Aernout van Overbeke (15 December 1632 – 19 July 1674) was a Dutch writer and humorist. His works include burlesque letters detailing his travels and a collection of jokes. His Rym-wercken was very popular and was reprinted nine times after his death.

==Life==
He was born in Leiden, where his Antwerp-born parents had settled after marrying in Frankfurt and spending a period in Amsterdam. His family was quite wealthy, with a townhouse on the Rapenburg and a country residence in Alphen aan den Rijn and receiving illustrious guests such as Vossius and Barlaeus. However, Aernout's father later got into financial difficulties, which seem to have affected his health - he died in 1638.

Van Overbeke entered Leiden University aged eleven and completed his legal studies there on 10 March 1655 with a disputation or thesis entitled De transactionibus. On 23 January 1659 he became a lawyer for the Court of Holland. He incurred many debts around this time, for example by writing a translation of the psalms into poetry for the Lutheran church at his own expense and then distributing it for free. It was probably his financial problems that led him to apply to work for the Dutch East India Company, becoming a fiscal lawyer for it and later becoming president of the Council of Justice for Batavia.

* [Data block]

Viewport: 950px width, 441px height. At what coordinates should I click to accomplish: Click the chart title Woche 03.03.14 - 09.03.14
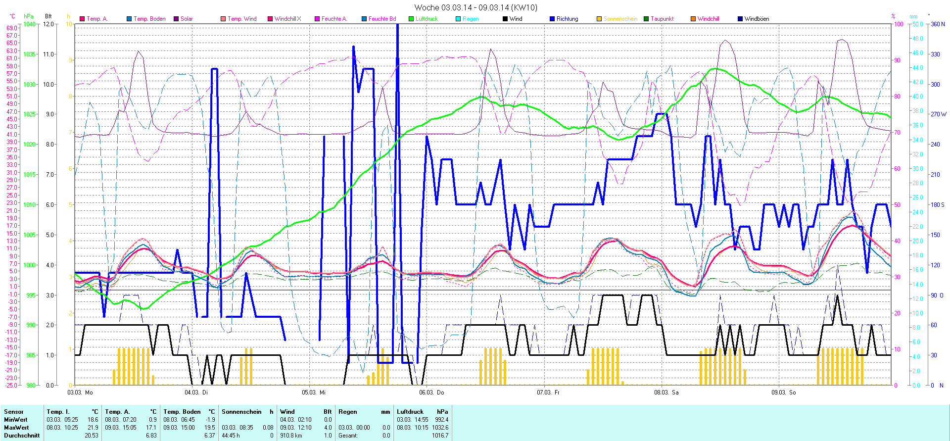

* [Exercise set]
1. Does each statement below agree with the passage on Aernout van Overbeke? Answer yes or no for each, and quote the words of the passage that decide it.
(a) Van Overbeke began at Leiden University when he was eleven.
(b) His father died in 1655.
(c) His Rym-wercken was reprinted nine times after his death.
2. Output the section of the passage on Aernout van Overbeke from "Aernout van Overbeke" to "after his death.", word for word.

* [Results for each task]
1.
(a) Yes: "Van Overbeke entered Leiden University aged eleven"
(b) No: "he died in 1638"
(c) Yes: "His Rym-wercken was very popular and was reprinted nine times after his death"

2.
Aernout van Overbeke (15 December 1632 – 19 July 1674) was a Dutch writer and humorist. His works include burlesque letters detailing his travels and a collection of jokes. His Rym-wercken was very popular and was reprinted nine times after his death.